Windows 11 vs. Linux Gaming Performance On The ASUS ROG Ally

Written by Michael Larabel in Linux Gaming on 22 June 2023 at 01:16 PM EDT. Page 1 of 5. 29 Comments.

Many readers have been curious about the performance of Linux gaming on the ASUS ROG Ally gaming handheld that out-of-the-box runs Microsoft Windows 11 Home... Well, the wait is over with the first benchmarks today of Windows 11 against Ubuntu 23.04 Linux on the ROG Ally. Beyond looking at the out-of-the-box performance, the results under Windows 11 with ASUS' "Turbo Mode" is also included plus some modifications to allow Linux to be more competitive to Windows 11 for games.

ASUS ROG Ally with Ubuntu

The ASUS ROG Ally is an interesting $699 gaming handheld with the new AMD Ryzen Z1 Extreme SoC that features eight Zen 4 cores (16 threads) and RDNa3 graphics plus this handheld having 16GB of RAM, 7-inch 1080p 120Hz display, and 512GB NVMe SSD plus microSD options too.
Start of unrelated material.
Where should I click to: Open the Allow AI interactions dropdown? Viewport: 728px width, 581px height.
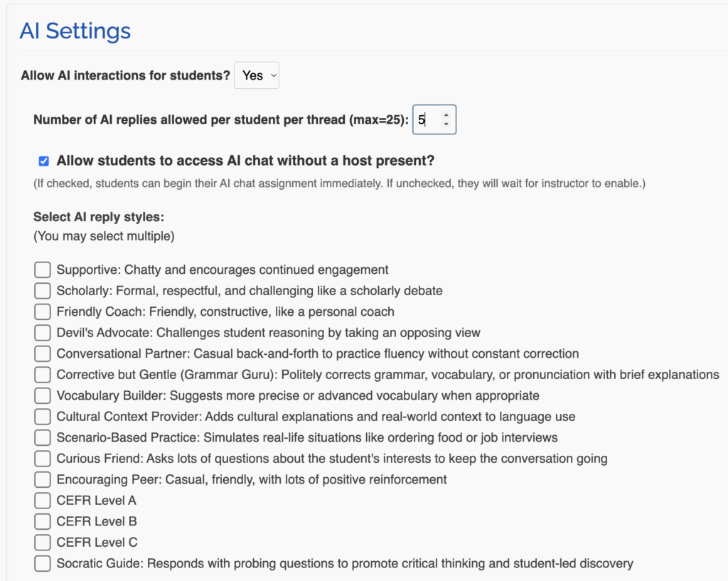click(x=257, y=75)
But unlike Valve's Steam Deck that runs SteamOS as a modified operating system built atop Arch Linux, ASUS ships Windows 11 Home on the ROG Ally.

ASUS ROG Ally running Windows 11

The performance of the ROG Ally under Windows 11 was looked at out-of-the-box and then repeating all the tests when running in the "Turbo" mode set via the ASUS Windows app.

ASUS ROG Ally on Linux

For the initial Linux results on the ASUS ROG Ally they were tested using Ubuntu 23.04 given its popularity. For those wanting Arch Linux, Arch Linux on the ASUS ROG Ally will be looked at in the upcoming comparison benchmarks against the Steam Deck.

ASUS ROG Ally with ASUS Windows interface

The Ubuntu Linux configurations tested for today's article included:

Ubuntu 23.04 + Linux 6.4: The Ubuntu testing was using the Linux 6.4 Git kernel in its near-final state. With some games when running the stock Linux 6.2 kernel of Ubuntu 23.04, there were graphics hangs. No AMDGPU hangs were encountered when using the latest Linux 6.4 kernel, so that is being used for all the Ubuntu runs as the latest open-source upstream experience. All other Ubuntu 23.04 settings/packages were at their defaults.

Ubuntu 23.04 + Linux 6.4 + Mesa Git: In addition to using Linux 6.4, upgrading to Mesa 23.2-devel from the Oibaf PPA was also tested for providing the latest RadeonSI OpenGL and RADV Vulkan drivers for the RDNA3 GPU with the AMD Ryzen Z1 Extreme.

Ubuntu 23.04 + Linux 6.4 + Mesa Git + Perf: The above configuration but also switching over to the "performance" ACPI Platform Profile rather than the default balanced mode. The ACPI Platform Profile is for allowing the ROG Ally to run in its performance-optimized mode, akin to the "Turbo" behavior under Windows.

Ubuntu 23.04 + Linux 6.4 + Mesa Git + Perf All: The above configuration but also setting the CPU frequency scaling goveror to the "performance" governor rather than the default schedutil governor that makes use of scheduler utilization data. While changing to the performance CPU frequency governor is commonly done on desktop gaming systems, for systems like the ROG Ally with integrated graphics it's less convincing. Since both the CPU cores and GPU share the same power budget and thermals, forcing the CPU to always run in its performance mode can in turn hurt the GPU performance. In any event this run has those numbers.

ASUS ROG Ally Windows 11 vs. Linux Gaming Performance

From there a wide variety of graphics and gaming benchmarks were carried out on the same ASUS ROG Ally under Windows 11 and Ubuntu Linux. The same ROG Ally with the same BIOS configuration and version was used throughout testing. (Any reported hardware differences in the table just come down to how the information is propagated under each OS.)